Letting $y=0$, from $x-2y=5$, $x=5$, and then from $3x+2y-z=5$, $z=11$.
Generating solutions:
We can clearly see the first and second equations are identical, so we may forget about the second. 
$$x=5+2y$$
Now plugging this into the first equation
$$z=3(5+2y)+2y-5=8y+10$$
A: As one of the equations is a duplicate, you can drop it and solve.

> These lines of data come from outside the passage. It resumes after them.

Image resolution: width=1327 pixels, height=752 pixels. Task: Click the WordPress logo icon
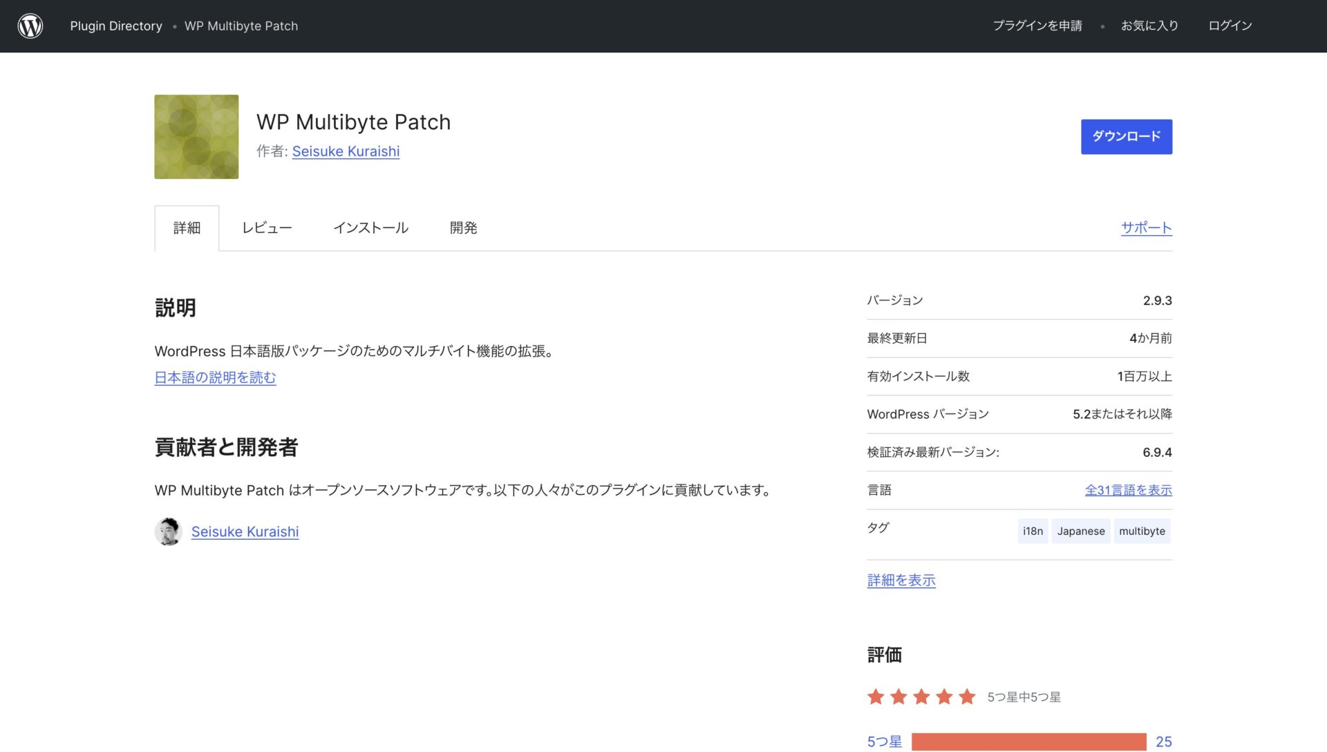tap(30, 26)
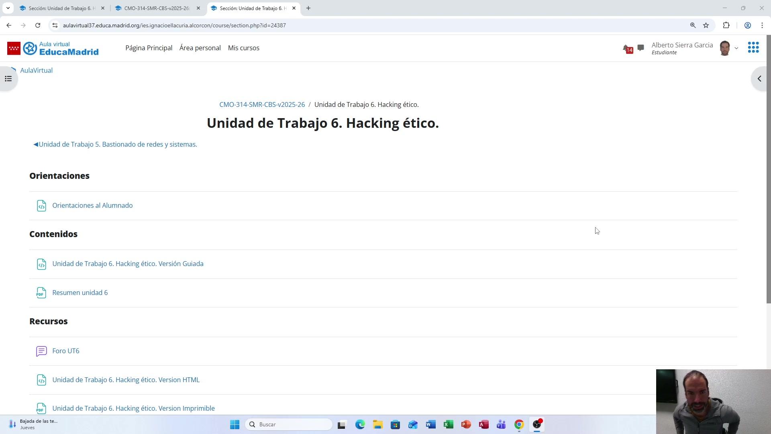Click the Resumen unidad 6 PDF icon

tap(41, 293)
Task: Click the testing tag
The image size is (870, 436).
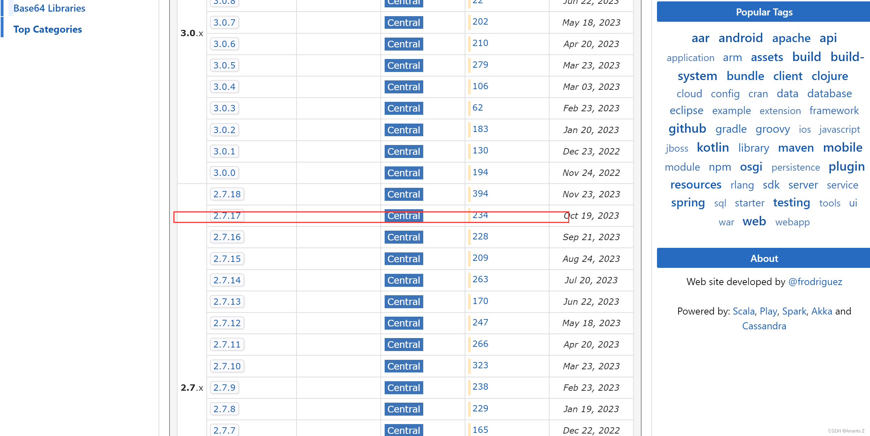Action: tap(791, 203)
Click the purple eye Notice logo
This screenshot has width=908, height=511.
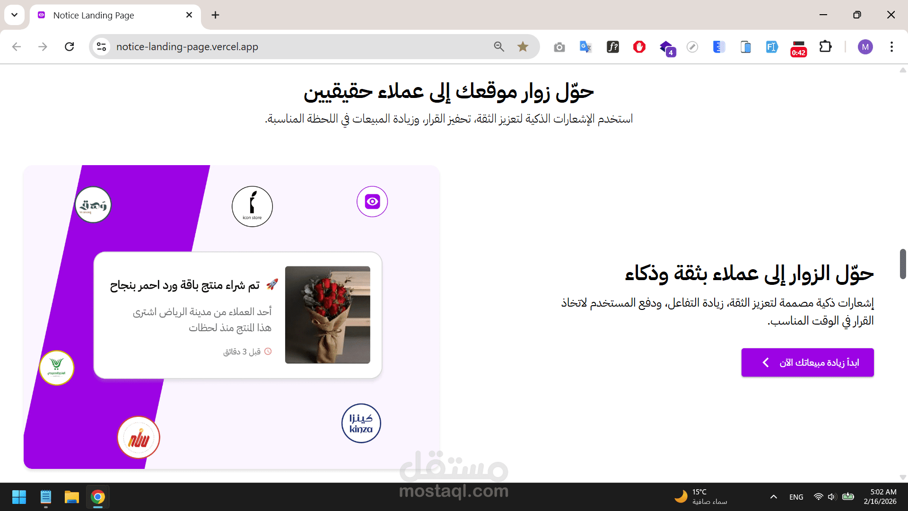tap(372, 202)
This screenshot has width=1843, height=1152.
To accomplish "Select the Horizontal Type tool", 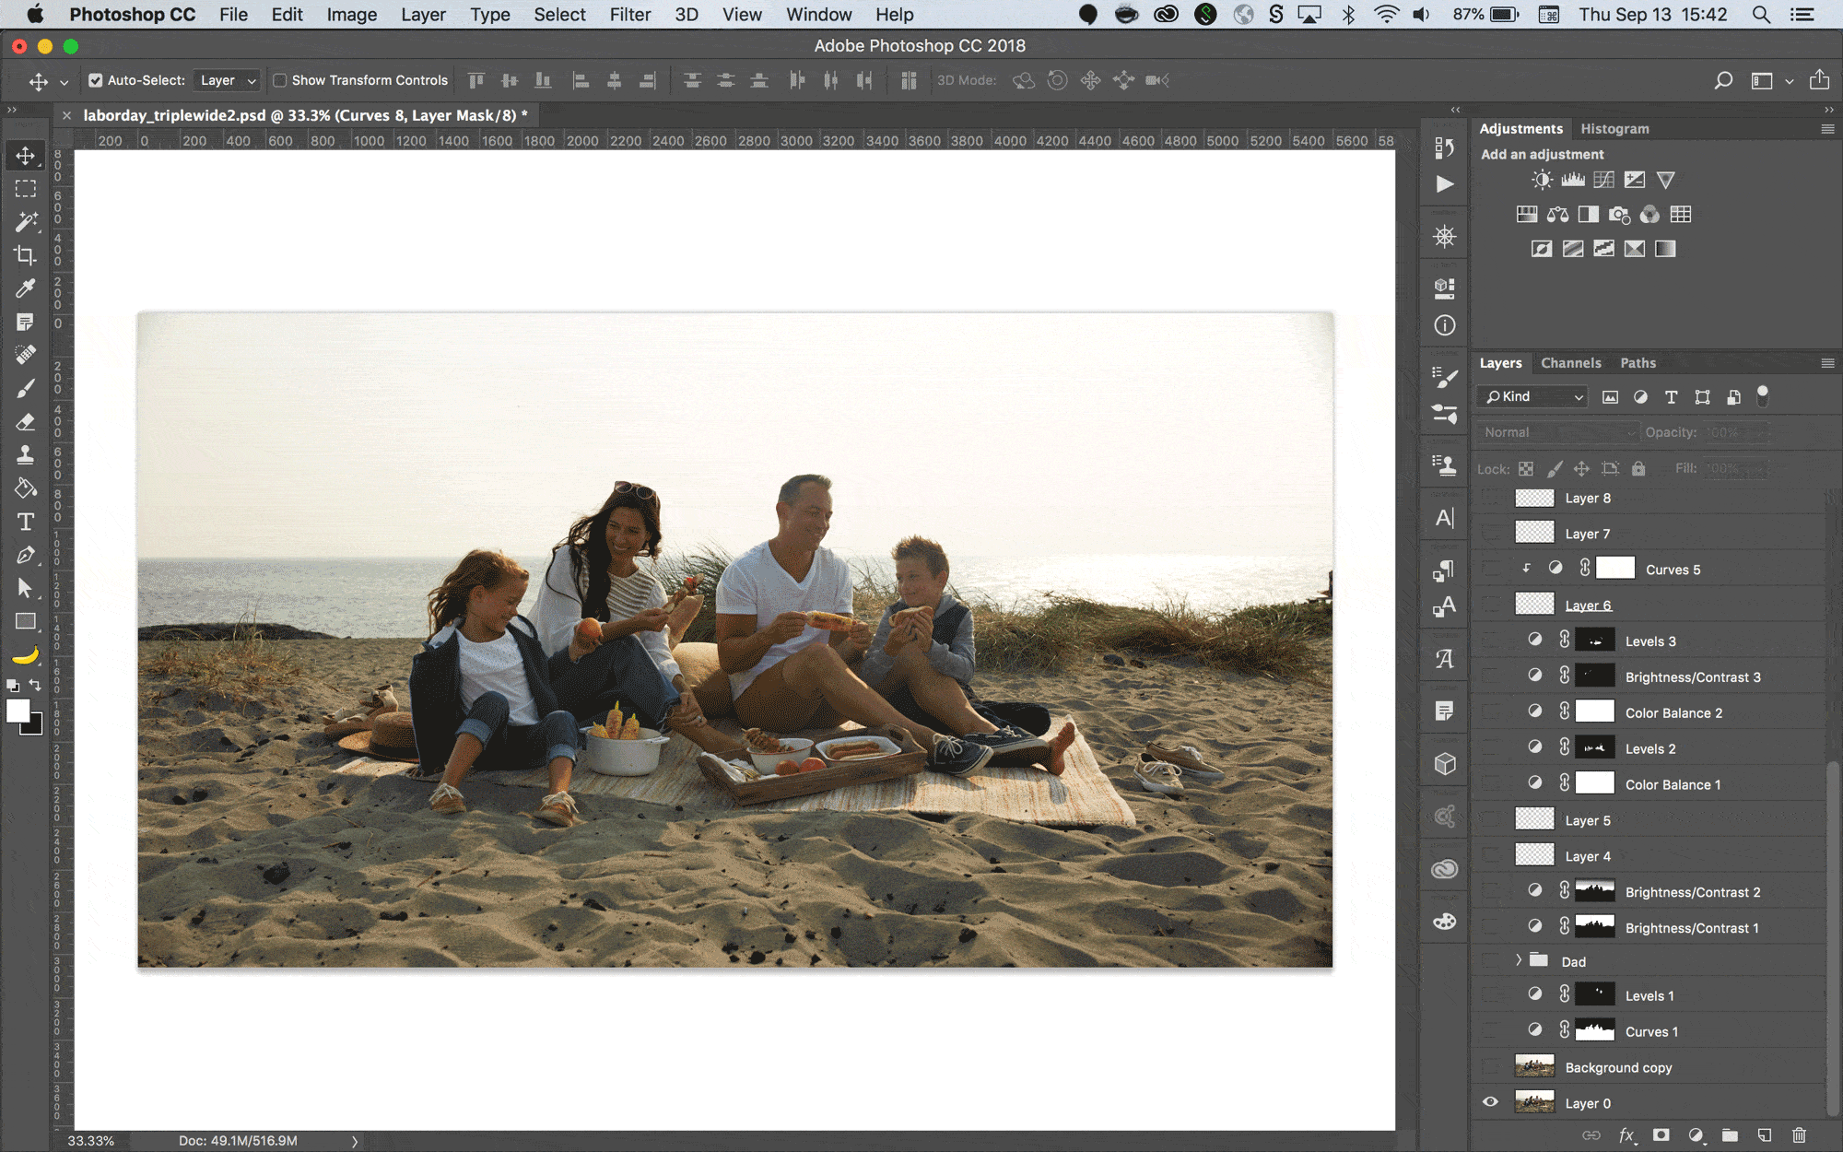I will 26,522.
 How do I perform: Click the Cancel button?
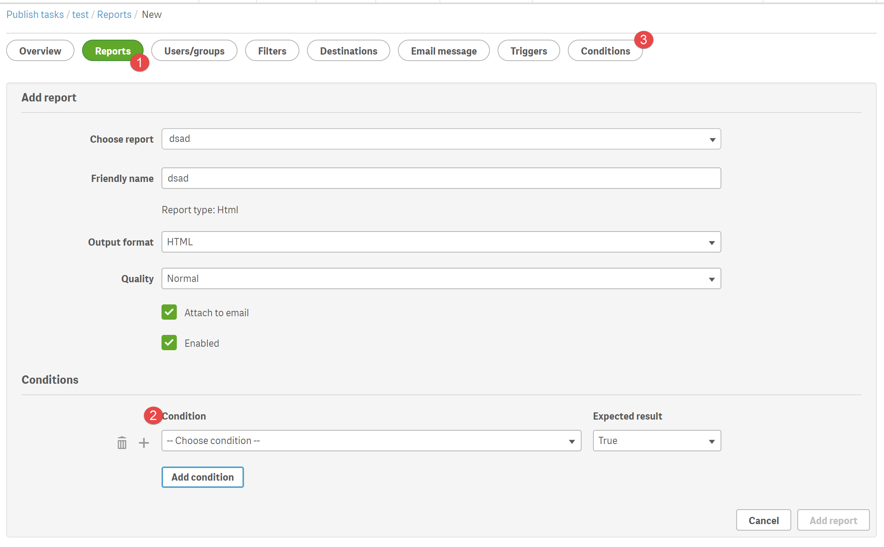point(763,520)
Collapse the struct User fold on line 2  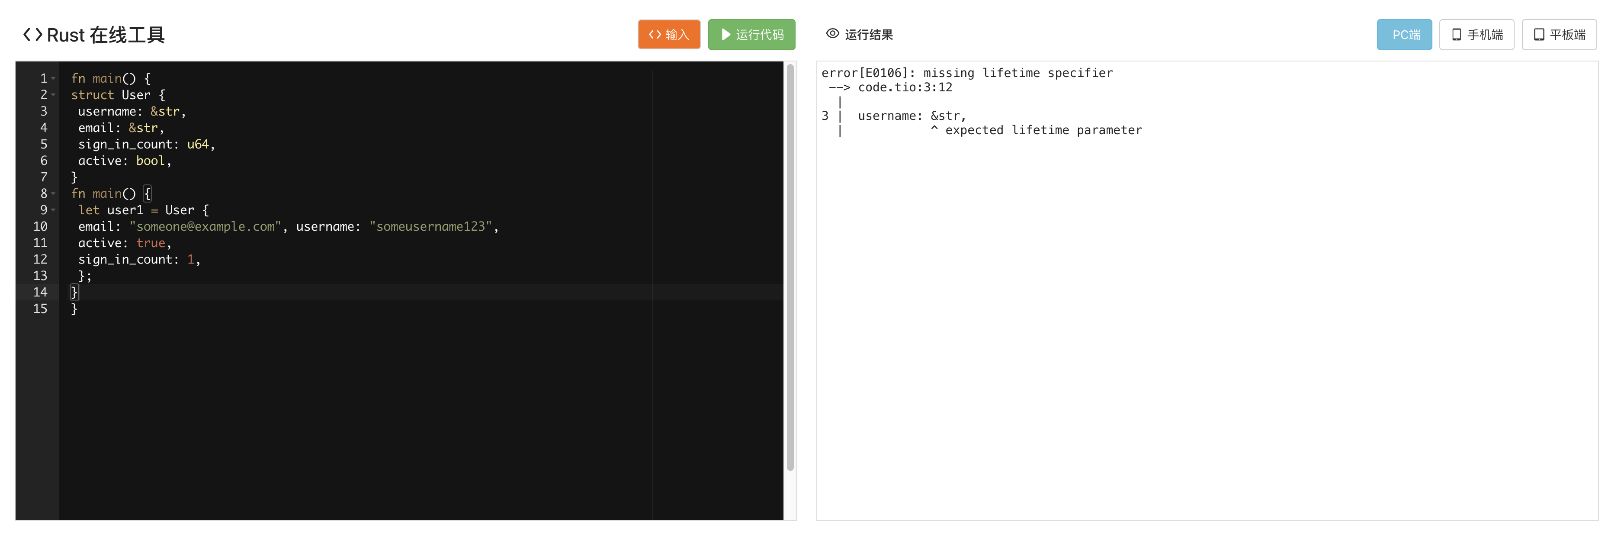point(53,95)
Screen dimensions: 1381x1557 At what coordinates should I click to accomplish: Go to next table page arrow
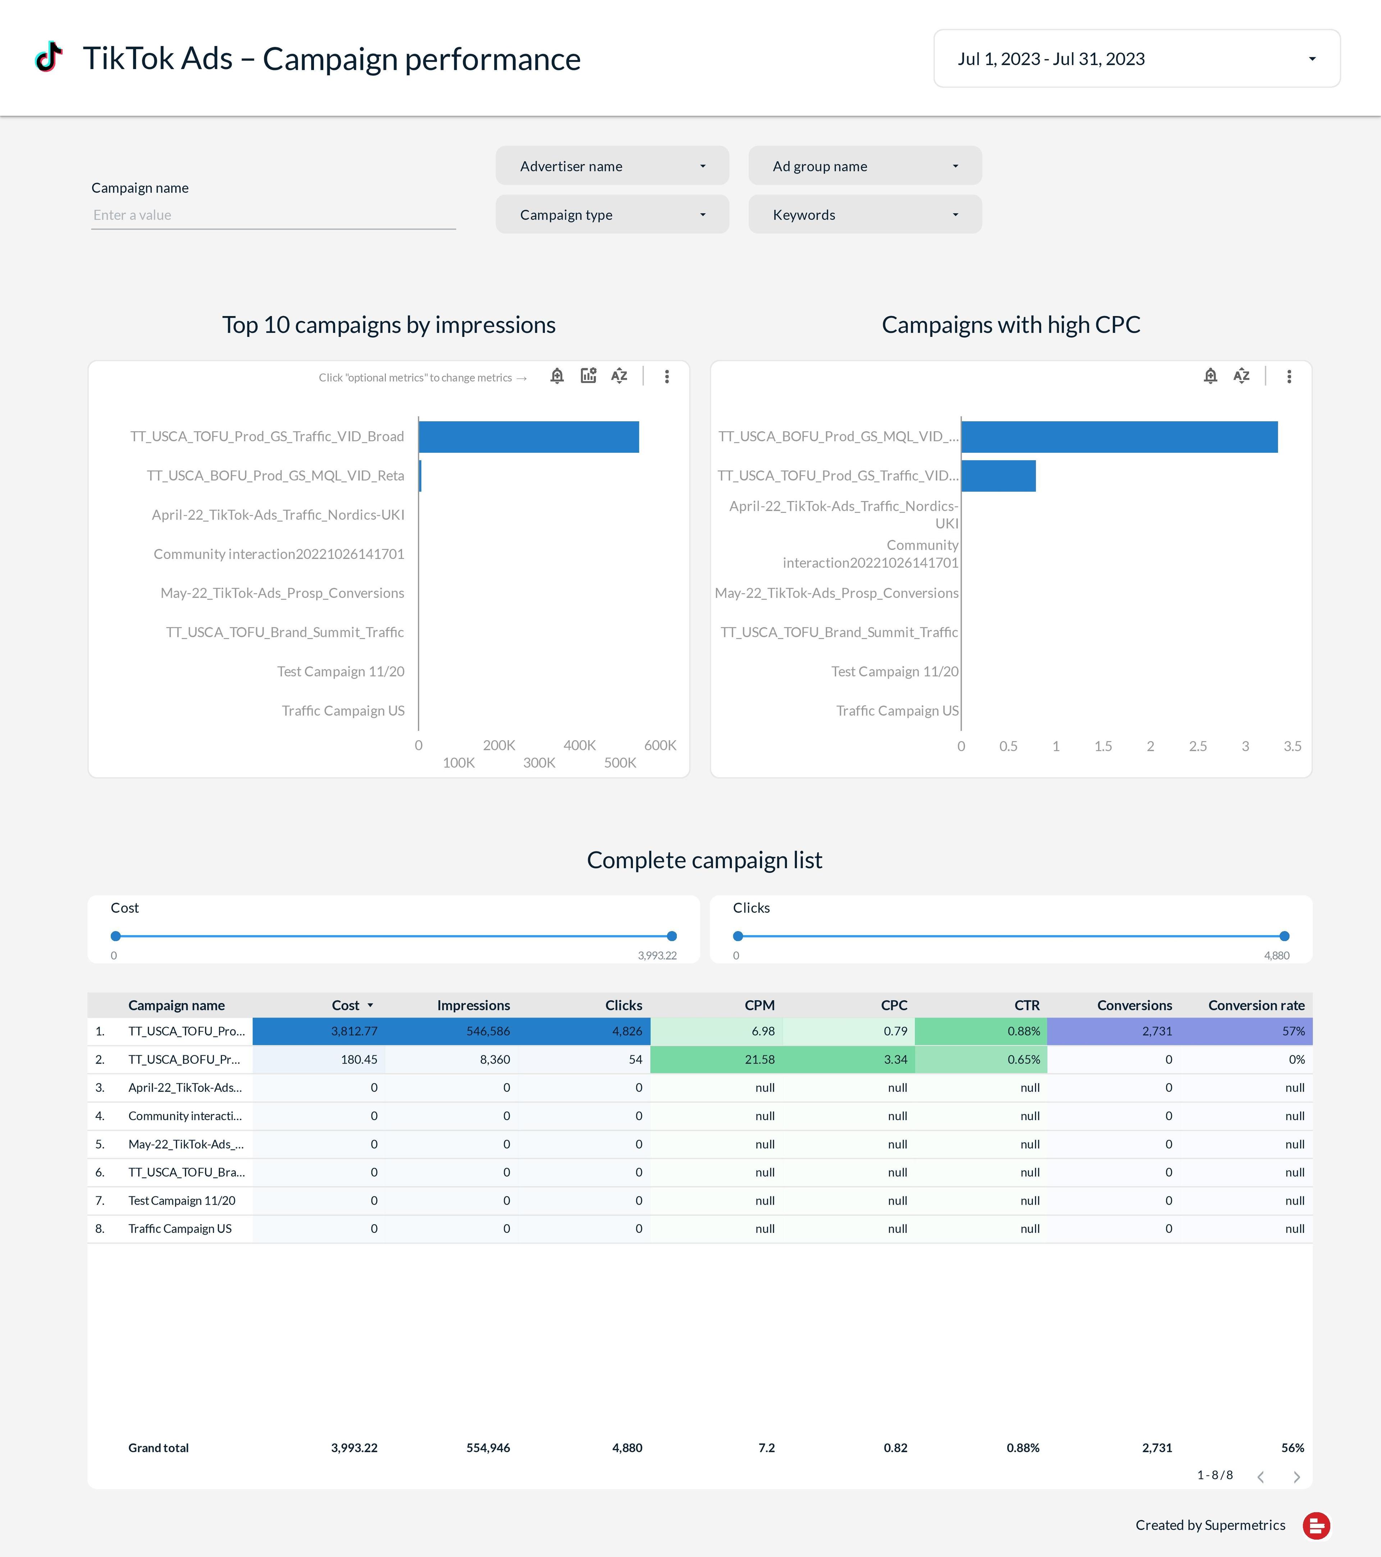[x=1296, y=1477]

$$\begin{cases}3x+2y-z=4\\
x-2y=5\end{cases}$$
Let us move $z$ to the RHS and consider it as known to obtain a system of two equations in two unknowns,
$$\begin{cases}3x+2y=z+4\\
x-2y=5.\end{cases}$$
Then by elimination
$$\begin{cases}4x=z+9\\
8y=z-11.\end{cases}$$
We can assign $z$ any value, yet get values of $x,y,z$ that satisfy all equations. For instance $(3,-1,3)$ or $(1,-2,-5)$. There are infinitely many others. In the solution space, $\mathbb R^3$, the solutions describe a straight line.
A: Let $z=t$ and removing the second equations, your problem reduced to 
$$3x+2y=4+t$$
$$x-2y=5$$
Summing the two equations up, we have
$$4x=9+t$$
and we can conclude that $$x=\frac{9+t}{4}$$
Can you use $x=\frac{9+t}{4}$ and $x-2y=5$ to express $y$ in terms of $t$?
Whenever you fix a value of $t$, you obtain a different solutions of $(x,y,z)$, hence there are infinitely many solutions.